- [What is required]: Identify every line in the listing below that contains the word "next" and copy each such line. Matching is case-sensitive.

- [Given entries]:
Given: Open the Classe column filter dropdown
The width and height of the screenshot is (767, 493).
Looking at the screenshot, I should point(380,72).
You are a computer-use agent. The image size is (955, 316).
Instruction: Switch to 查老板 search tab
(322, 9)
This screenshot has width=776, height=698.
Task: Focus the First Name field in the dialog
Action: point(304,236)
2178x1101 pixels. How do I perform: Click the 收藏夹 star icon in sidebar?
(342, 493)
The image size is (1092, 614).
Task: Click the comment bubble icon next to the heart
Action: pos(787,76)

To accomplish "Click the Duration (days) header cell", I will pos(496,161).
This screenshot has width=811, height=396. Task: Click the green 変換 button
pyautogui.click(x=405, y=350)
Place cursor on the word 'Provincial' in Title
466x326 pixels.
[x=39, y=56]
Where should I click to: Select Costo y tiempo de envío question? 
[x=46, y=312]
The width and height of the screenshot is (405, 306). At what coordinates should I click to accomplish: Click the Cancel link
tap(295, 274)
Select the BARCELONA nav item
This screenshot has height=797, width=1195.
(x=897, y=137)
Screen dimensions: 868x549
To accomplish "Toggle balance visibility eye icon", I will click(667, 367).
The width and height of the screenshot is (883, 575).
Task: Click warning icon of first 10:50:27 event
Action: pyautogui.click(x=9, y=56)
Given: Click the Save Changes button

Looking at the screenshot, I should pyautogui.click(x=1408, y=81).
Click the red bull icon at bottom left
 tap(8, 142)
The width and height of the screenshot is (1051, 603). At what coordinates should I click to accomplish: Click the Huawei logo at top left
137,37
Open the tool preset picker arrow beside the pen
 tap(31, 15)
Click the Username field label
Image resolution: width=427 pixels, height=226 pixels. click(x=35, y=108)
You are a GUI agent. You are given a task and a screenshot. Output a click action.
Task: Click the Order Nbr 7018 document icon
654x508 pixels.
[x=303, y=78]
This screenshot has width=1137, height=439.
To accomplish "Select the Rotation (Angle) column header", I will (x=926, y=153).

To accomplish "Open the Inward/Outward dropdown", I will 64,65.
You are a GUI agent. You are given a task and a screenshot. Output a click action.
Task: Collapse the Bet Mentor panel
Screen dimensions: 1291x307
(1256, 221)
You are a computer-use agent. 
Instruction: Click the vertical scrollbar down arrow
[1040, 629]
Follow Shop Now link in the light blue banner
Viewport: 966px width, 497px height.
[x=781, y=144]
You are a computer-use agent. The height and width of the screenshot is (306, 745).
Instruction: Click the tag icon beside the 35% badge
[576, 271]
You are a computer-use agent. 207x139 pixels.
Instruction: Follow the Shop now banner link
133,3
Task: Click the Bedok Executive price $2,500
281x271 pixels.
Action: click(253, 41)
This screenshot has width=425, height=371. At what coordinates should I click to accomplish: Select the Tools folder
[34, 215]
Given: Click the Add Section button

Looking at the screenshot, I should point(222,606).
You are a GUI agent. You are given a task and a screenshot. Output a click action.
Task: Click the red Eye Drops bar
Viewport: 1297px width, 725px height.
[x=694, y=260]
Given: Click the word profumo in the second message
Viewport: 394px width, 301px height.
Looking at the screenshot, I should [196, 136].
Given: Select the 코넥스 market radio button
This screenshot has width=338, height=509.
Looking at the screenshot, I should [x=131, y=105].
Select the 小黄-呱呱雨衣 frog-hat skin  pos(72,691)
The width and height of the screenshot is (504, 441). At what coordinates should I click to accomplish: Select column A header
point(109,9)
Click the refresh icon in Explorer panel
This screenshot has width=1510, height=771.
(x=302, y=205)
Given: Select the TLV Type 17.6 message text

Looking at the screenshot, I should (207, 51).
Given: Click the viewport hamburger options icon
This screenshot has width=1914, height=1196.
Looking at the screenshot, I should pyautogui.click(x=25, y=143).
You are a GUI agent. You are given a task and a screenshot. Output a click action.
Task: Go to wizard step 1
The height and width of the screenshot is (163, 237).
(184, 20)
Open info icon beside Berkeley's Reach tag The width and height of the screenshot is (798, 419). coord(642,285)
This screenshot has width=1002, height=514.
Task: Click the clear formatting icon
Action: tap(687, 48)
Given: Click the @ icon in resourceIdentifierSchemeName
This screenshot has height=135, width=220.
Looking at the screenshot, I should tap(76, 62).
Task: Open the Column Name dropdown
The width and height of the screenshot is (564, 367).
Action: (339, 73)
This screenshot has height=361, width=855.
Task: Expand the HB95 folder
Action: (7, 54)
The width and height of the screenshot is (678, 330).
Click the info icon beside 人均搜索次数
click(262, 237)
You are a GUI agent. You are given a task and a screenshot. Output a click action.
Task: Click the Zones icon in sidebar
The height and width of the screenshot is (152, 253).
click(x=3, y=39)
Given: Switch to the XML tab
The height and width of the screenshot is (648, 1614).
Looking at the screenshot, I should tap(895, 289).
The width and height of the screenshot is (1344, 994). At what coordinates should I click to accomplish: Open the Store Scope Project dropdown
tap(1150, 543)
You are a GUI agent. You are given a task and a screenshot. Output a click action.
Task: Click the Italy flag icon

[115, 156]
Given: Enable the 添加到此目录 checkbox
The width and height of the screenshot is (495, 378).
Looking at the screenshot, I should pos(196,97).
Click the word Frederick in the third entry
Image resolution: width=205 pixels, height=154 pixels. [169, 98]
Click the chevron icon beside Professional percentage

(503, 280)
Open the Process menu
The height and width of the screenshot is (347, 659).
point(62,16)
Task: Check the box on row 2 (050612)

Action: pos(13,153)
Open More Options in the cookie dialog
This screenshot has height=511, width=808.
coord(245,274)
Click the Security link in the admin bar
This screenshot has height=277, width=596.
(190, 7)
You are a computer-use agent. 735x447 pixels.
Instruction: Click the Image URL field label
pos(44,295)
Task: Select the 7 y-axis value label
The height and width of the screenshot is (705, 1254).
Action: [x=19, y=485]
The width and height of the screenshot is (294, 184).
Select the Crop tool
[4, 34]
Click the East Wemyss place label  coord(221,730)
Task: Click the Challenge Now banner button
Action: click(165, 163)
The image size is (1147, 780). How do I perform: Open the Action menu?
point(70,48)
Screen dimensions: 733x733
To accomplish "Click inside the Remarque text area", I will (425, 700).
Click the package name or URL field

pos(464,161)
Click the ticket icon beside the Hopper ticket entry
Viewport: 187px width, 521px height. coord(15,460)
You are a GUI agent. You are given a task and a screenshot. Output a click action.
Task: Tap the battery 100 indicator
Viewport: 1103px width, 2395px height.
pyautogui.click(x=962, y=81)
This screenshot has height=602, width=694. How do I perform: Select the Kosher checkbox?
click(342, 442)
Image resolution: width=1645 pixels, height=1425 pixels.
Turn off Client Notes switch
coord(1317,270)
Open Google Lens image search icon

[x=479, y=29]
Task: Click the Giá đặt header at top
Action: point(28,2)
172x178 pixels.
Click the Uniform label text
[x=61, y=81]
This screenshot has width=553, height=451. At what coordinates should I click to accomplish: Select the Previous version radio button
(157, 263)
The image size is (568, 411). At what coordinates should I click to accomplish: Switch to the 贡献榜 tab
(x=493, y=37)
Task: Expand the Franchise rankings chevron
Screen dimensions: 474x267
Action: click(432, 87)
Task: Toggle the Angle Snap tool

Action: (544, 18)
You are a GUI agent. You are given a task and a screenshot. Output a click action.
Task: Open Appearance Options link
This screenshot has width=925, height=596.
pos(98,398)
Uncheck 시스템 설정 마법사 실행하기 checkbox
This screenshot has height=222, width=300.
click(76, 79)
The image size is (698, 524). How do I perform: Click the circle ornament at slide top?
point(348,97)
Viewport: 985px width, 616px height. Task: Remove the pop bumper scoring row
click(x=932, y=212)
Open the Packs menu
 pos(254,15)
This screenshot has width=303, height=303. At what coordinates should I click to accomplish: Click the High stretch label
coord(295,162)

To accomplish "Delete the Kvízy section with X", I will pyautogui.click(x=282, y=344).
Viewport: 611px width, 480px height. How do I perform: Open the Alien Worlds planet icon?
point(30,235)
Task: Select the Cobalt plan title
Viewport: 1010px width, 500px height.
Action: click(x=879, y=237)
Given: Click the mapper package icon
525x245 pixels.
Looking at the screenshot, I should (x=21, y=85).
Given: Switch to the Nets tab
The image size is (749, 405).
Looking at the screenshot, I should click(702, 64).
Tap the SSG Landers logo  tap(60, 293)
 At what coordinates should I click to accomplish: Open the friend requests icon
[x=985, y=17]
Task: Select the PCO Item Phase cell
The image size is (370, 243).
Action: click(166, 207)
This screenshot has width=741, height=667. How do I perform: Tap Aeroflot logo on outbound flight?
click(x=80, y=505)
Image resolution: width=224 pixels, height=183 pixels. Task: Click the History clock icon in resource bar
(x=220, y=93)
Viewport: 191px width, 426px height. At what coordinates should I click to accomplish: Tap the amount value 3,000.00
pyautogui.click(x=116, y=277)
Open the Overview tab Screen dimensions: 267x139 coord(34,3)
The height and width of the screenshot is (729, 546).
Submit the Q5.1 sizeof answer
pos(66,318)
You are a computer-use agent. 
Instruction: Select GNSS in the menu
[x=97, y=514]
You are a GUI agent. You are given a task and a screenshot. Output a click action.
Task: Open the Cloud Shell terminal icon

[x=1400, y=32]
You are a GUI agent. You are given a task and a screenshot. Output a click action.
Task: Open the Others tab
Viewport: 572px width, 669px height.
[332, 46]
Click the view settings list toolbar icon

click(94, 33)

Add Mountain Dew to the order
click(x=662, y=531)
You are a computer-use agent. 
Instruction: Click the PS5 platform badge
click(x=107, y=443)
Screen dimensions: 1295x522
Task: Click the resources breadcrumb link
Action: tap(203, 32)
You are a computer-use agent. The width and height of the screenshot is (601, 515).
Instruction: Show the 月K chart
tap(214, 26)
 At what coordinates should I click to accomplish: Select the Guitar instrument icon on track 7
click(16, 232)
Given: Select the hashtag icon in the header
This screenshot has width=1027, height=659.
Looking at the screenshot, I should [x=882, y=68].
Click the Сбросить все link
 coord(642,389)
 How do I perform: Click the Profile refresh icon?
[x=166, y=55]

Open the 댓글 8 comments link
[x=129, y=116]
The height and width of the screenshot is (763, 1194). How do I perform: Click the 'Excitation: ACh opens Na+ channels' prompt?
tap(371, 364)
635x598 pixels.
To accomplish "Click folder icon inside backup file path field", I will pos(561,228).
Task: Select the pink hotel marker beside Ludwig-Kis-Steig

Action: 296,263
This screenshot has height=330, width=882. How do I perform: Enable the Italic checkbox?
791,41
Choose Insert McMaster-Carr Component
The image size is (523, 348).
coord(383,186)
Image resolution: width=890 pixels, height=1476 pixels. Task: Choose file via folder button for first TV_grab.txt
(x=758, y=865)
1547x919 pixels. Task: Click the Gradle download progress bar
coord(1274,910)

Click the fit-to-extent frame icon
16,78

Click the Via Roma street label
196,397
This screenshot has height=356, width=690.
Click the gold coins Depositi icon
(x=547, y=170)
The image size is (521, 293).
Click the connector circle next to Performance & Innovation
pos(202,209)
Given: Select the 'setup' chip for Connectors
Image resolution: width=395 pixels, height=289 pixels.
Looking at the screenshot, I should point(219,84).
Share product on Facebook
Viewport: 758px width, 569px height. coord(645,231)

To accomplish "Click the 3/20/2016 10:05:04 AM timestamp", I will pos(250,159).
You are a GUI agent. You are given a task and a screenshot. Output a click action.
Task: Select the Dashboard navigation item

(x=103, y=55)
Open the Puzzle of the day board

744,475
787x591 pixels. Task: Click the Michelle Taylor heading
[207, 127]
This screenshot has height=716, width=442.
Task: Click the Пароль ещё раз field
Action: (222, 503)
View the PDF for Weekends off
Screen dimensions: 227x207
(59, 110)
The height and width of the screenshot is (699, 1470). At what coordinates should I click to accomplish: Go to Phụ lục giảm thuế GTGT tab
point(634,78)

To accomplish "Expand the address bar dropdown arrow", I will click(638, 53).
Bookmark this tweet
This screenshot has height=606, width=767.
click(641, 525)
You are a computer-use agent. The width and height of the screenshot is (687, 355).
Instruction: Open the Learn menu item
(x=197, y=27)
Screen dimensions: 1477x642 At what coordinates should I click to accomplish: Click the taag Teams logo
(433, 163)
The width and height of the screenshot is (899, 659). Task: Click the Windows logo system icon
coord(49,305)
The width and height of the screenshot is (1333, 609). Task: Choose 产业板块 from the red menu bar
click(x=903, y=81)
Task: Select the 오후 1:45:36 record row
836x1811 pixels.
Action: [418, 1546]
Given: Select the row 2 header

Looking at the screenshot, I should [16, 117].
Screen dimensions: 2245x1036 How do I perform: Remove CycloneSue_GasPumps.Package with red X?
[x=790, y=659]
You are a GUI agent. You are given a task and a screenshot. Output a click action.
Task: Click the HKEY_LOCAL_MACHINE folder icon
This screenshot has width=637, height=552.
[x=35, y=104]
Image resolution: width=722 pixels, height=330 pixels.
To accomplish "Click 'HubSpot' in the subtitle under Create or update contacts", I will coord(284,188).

- [Exercise output]:
Task: Click the comment bubble icon next to the heart
Click the connector circle next to Performance & Innovation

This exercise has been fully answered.